In the Python typing documentation it is written:

Alternatively, annotate your generator as having a return type of either Iterable[YieldType] or Iterator[YieldType]:

def infinite_stream(start: int) -> Iterator[int]:
    while True:
        yield start
        start += 1

I wrote a very easy example of printing an infinite stream. I have a generator function which is passed to another function and then called.

from typing import Iterator


def infinite_stream(start: int) -> Iterator[int]:
    while True:
        yield start
        start += 1


def print_infinite_stream(inf_iterator: Iterator[int]):
    for x in inf_iterator(5):
        print(x)


print_infinite_stream(infinite_stream)

With mypy I get two errors:

• error:Iterator[int] not callable

• error:Argument 1 to "print_infinite_stream" has incompatible type "Callable[[int], Iterator[int]]"; expected "Iterator[int]"

I am confused why i am getting these errors as i worked according to the documentation and have the latest python (3.6.5) and mypy (0.590) installed.

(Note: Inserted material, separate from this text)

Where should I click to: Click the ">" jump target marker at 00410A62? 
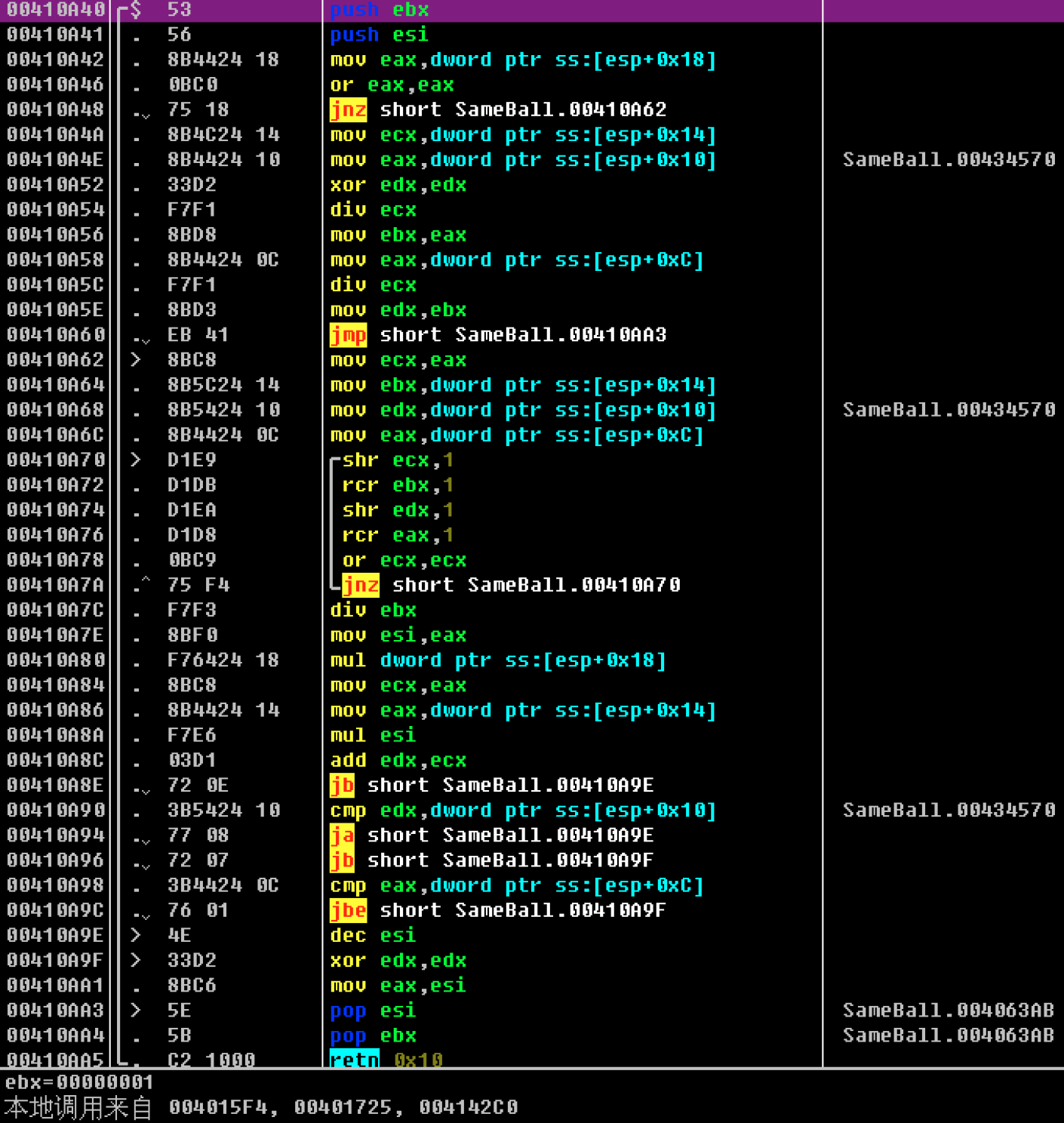click(136, 360)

What is wrong here?

Answer 1

annotate your generator as having a return type of either Iterable[YieldType] or Iterator[YieldType]

Generator functions return generators, they are not generators themselves. If you do:

reveal_type(infinite_stream), you will get something like Callable[[int], Iterator[int]].

What you want is the return value of the function, the actual iterator.

from typing import Iterator


def infinite_stream(start: int) -> Iterator[int]:
    while True:
        yield start
        start += 1


def print_infinite_stream(inf_iterator: Iterator[int]):
    for x in inf_iterator:
        print(x)


print_infinite_stream(infinite_stream(5))

This makes more sense as now print_infinite_stream handles any iterator, not just your generator function. If you reveal_type(infinite_stream(5)) you should get something like Iterator[int], which is exactly what you want.